HTŞ’nin kendini feshetmeyi kabul etmemesi halinde ne olacak? Bu ihtimale karşı da Türkiye bir B Planı sundu. Buna göre, Türkiye’nin Fırat Kalkanı benzeri bir operasyonu İdlib’de de yapması gündemde. Ayrıca, bu planın uygulanması için 40 ÖSO grubundan seçilecek 5-6 bin savaşçının katılacağı Suriye Ulusal Ordusu, HTŞ’ye karşı yapılacak operasyonun kara gücünü oluştururken, Rusya ve Türkiye’ye ait savaş uçakları ise Suriye Ulusal Ordusu’na hava desteği sağlayacak. Batılı Yetkili, bu konuda, “HTŞ’nin başlattığı Hama operasyonu, Rusya’nın muhaliflere yönelik saldırılar başlatmasını hızlandırdı ama Rusya sadece muhalifleri değil hastane, sivil savunma merkezleri ve sivil yerleşim birimlerini de vuruyor. Bunun yanısıra, Türkiye’ye ait savaş uçakları İdlib üzerinde keşif uçuşları gerçekleştirdi. Hatta bir Türk savaş uçağı İdlib’in Kefrenbel ve Cebeli Zaviye kasabaları arasında bir bölgeye bombardıman düzenledi” değerlendirmesini yaptı.

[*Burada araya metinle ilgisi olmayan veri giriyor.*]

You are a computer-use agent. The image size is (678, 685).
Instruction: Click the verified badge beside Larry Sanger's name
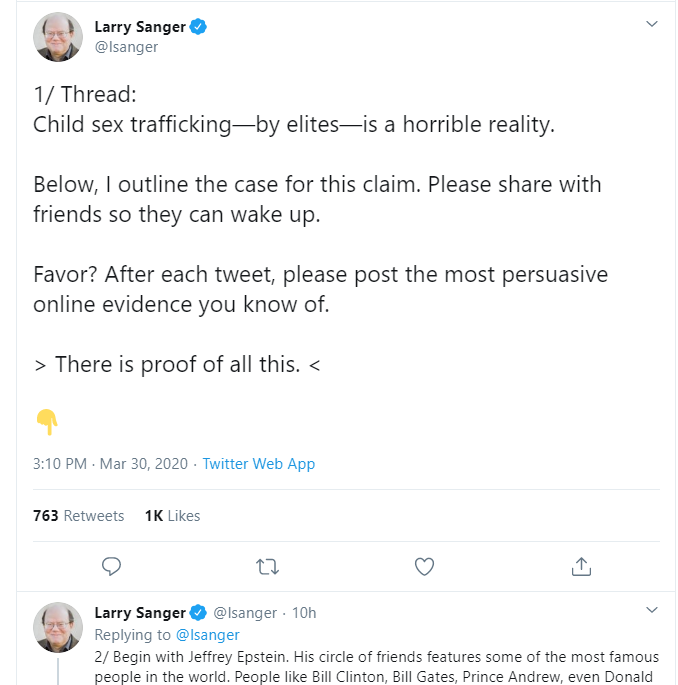[199, 27]
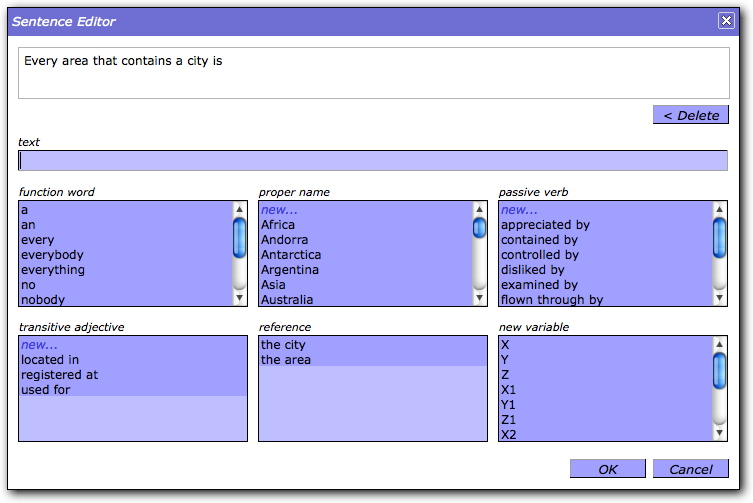This screenshot has width=753, height=503.
Task: Select 'located in' transitive adjective
Action: point(50,360)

PYD’nin Akdeniz’e ulaşması engellenecek

Bütün bu gelişmelere rağmen İdlib’e yönelik askeri harekat dosyası, Erdoğan’ın New York’tan dönüşünü bekliyor. Erdoğan, Ankara’ya döndüğünde MGK toplantısında bu konu netleşecek. MGK’nın operasyonunun önümüzdeki haftalarda başlamasına yeşil ışık yakması bekleniyor. Söz konusu anlaşmanın uygulanmaya başlanması, Ankara tarafından terör örgütü olarak nitelenen PYD’nin Akdeniz’e ulaşmasını da engelleyecek. Türkiye’deki bazı çevreler ise İdlib’e yönelik bir operasyon gerçekleştirilmesinin Türkiye içindeki aşırı unsurları harekete geçirme riski taşıdığına işaret ediyor.